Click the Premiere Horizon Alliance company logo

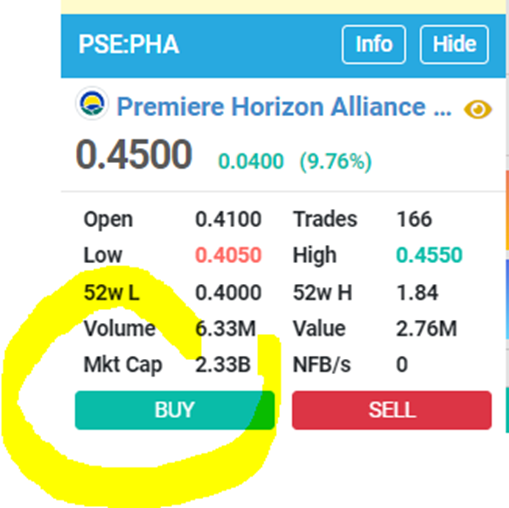point(92,104)
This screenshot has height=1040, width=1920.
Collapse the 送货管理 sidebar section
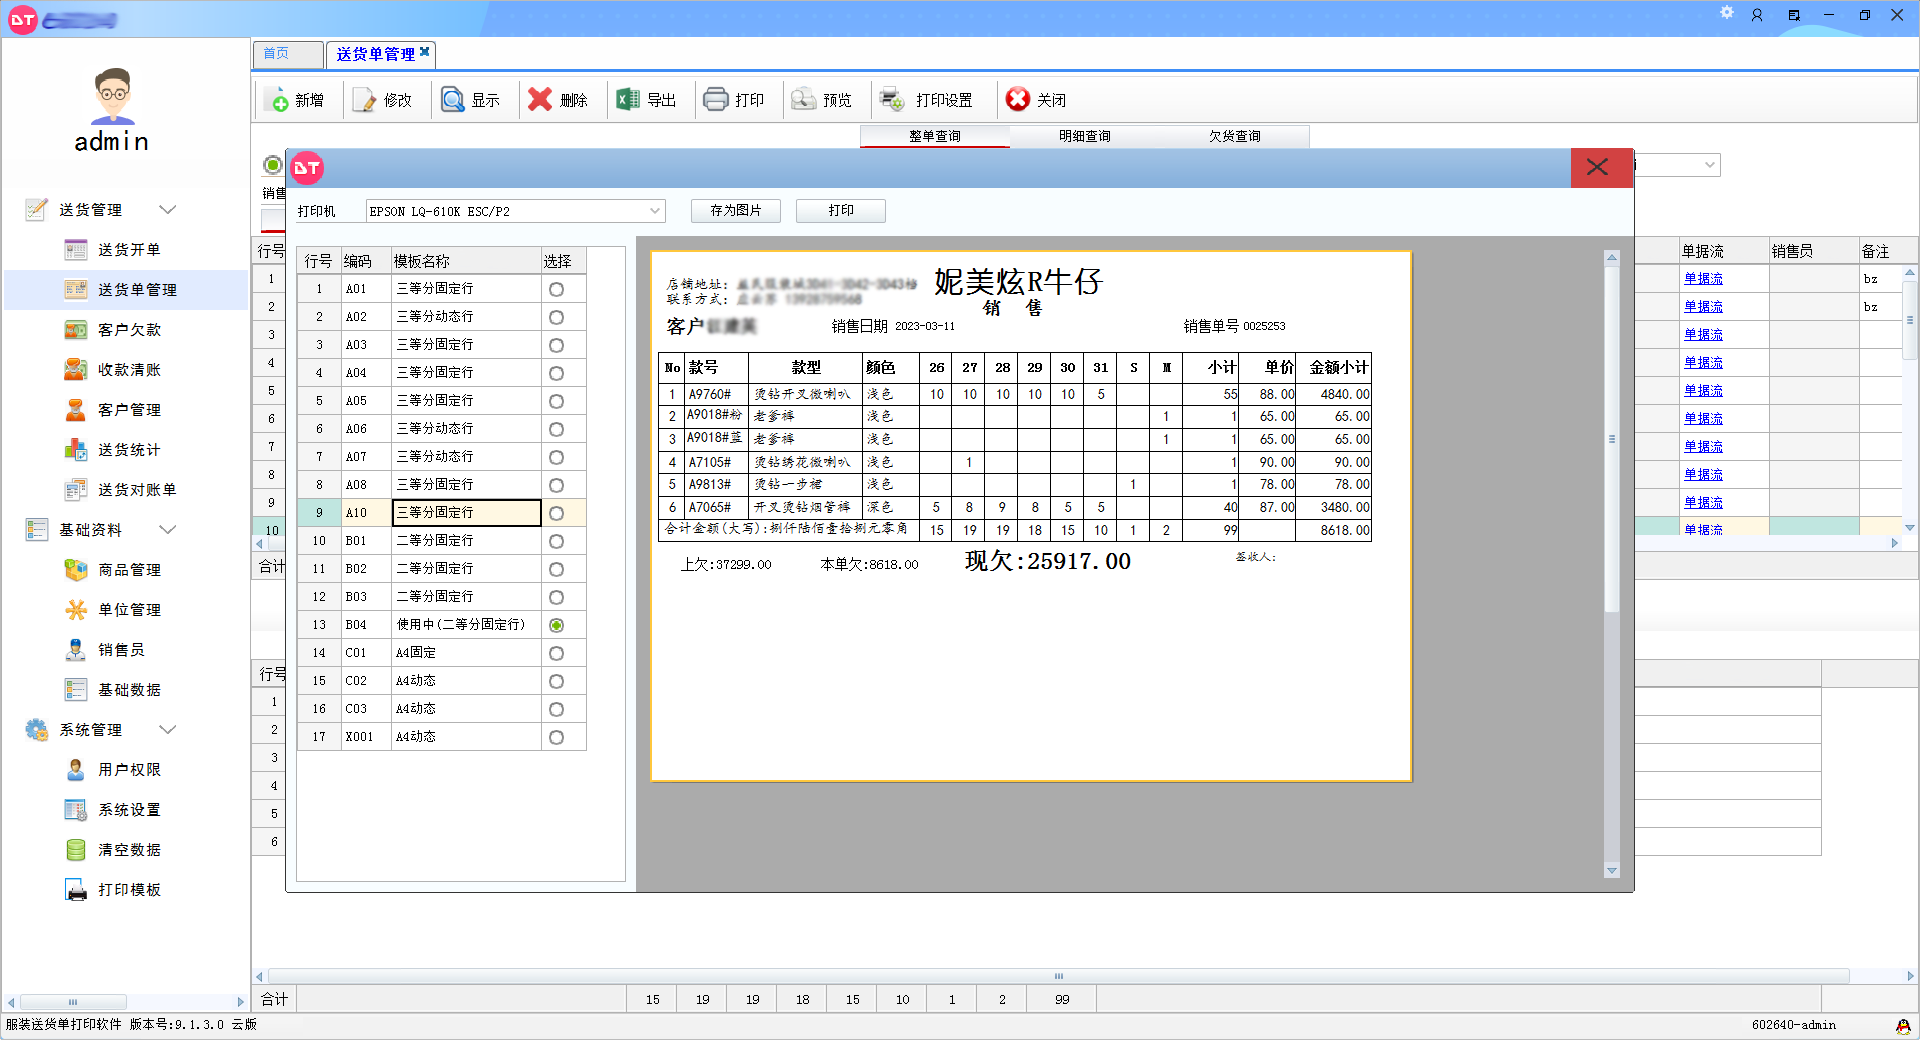click(168, 210)
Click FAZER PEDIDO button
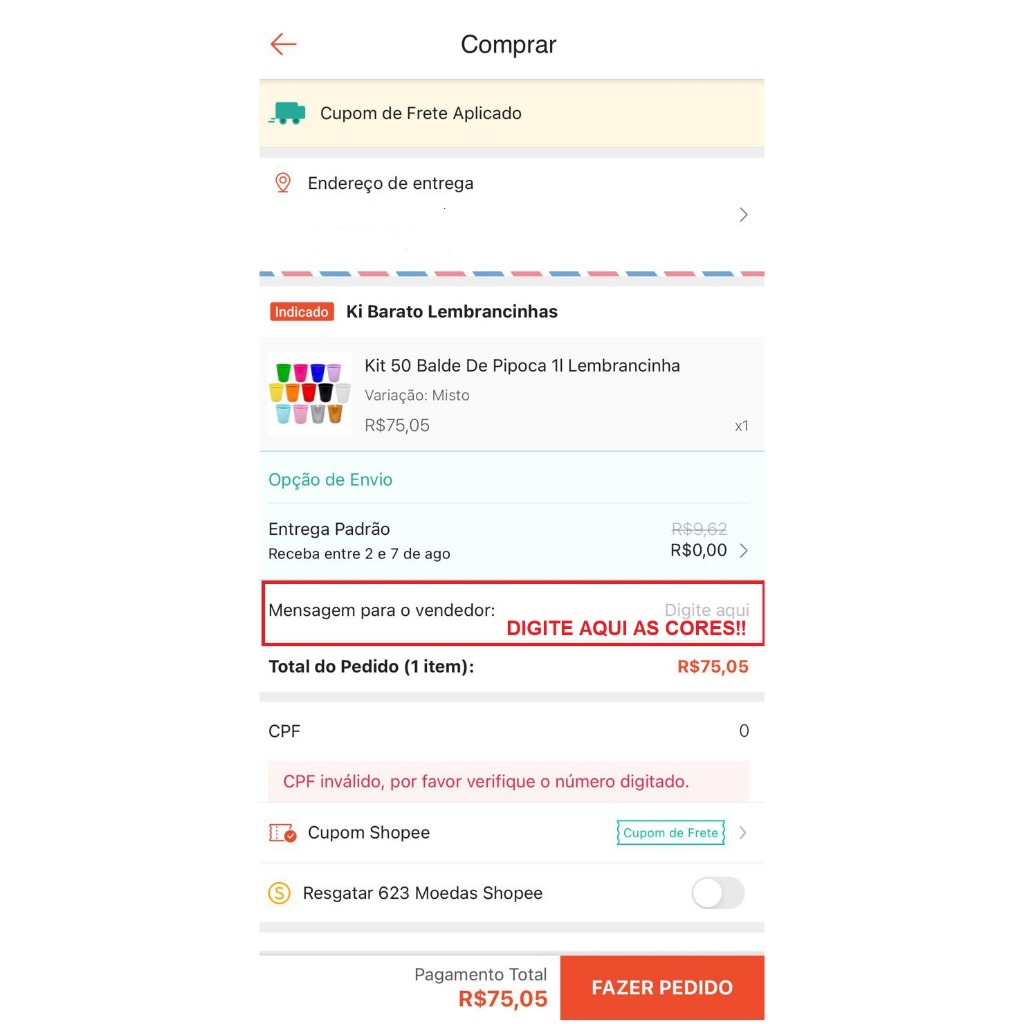 click(662, 987)
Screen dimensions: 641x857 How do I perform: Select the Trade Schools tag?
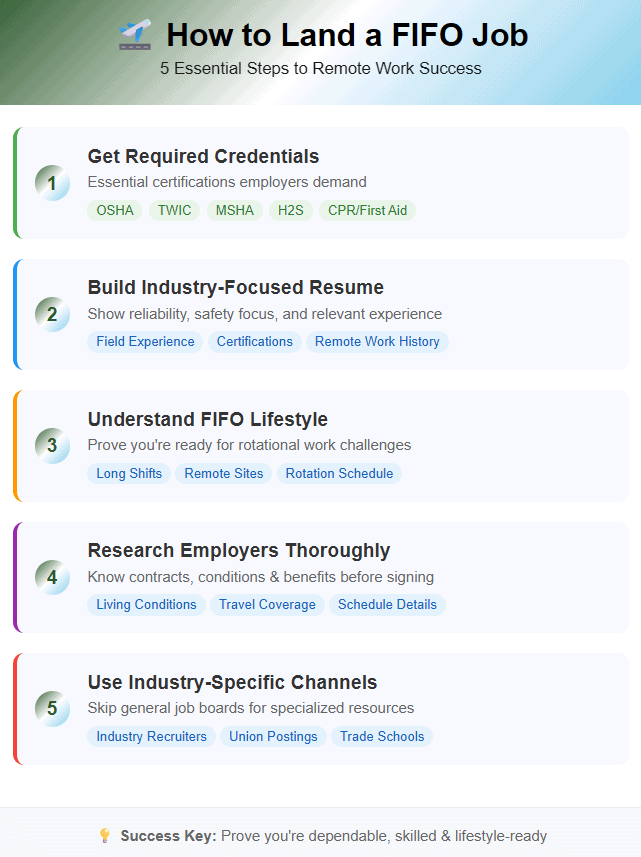pyautogui.click(x=382, y=736)
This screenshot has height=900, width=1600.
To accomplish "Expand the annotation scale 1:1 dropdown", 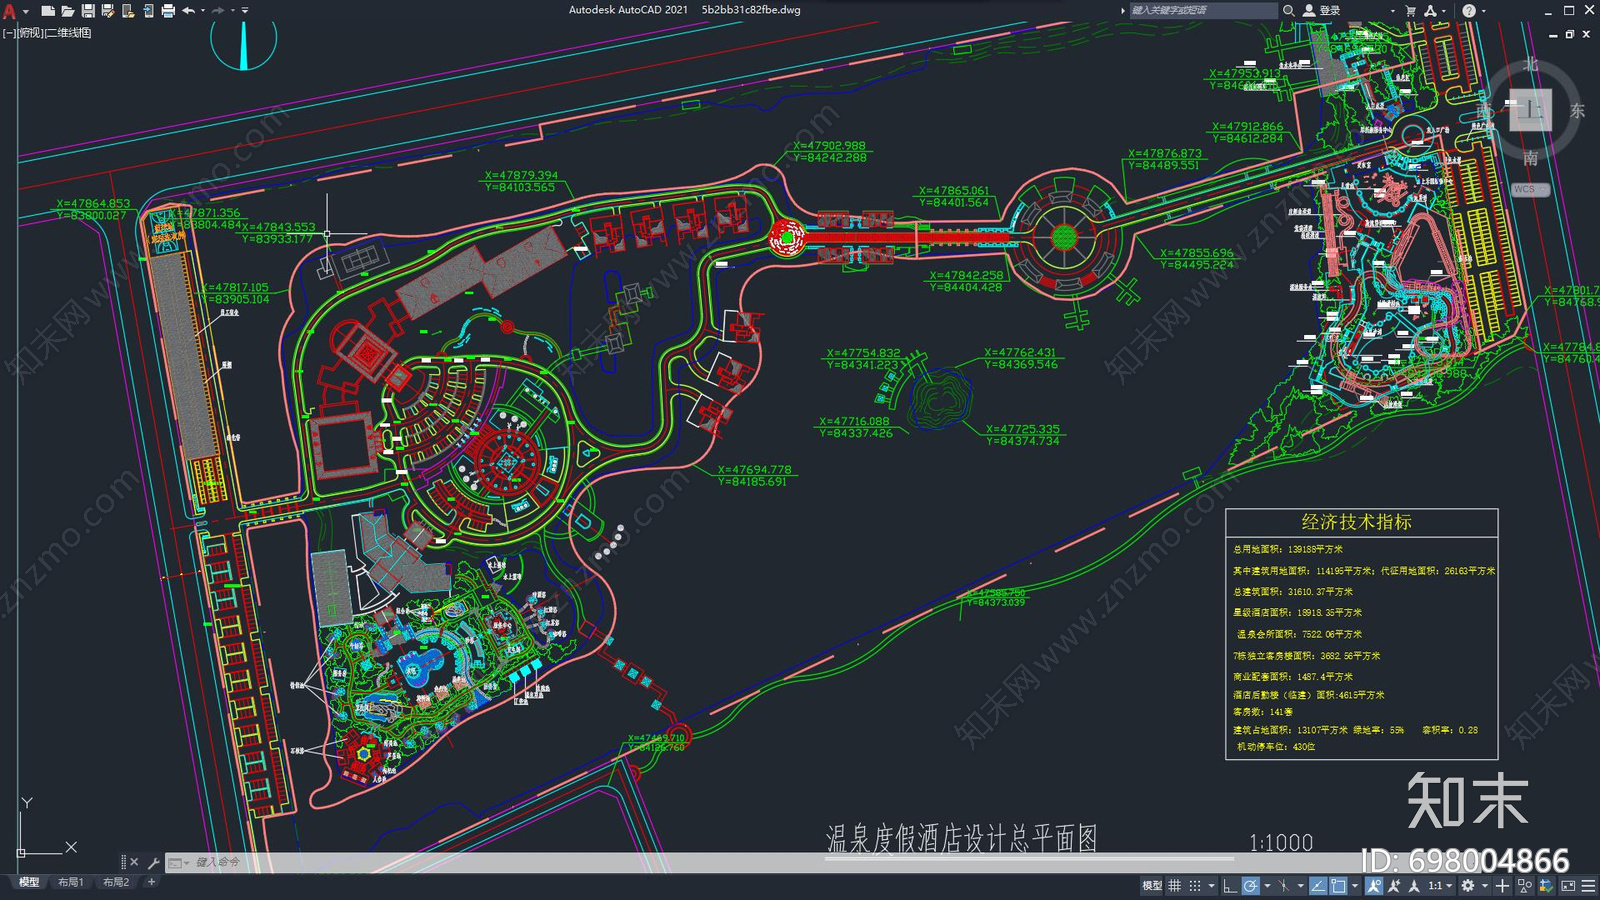I will point(1438,885).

**********

* Task to carry out: Write out each line of the listing above, exactly, from its first line to the line holding "This screenshot has height=900, width=1600.", inclusive. Skip the pictures.

* Solution:
Click the Premiere Horizon Alliance company logo

point(92,104)
This screenshot has height=1040, width=1920.
Collapse the 送货管理 sidebar section
click(168, 210)
Click FAZER PEDIDO button
 click(662, 987)
Screen dimensions: 641x857 How do I perform: Select the Trade Schools tag?
pyautogui.click(x=382, y=736)
This screenshot has height=900, width=1600.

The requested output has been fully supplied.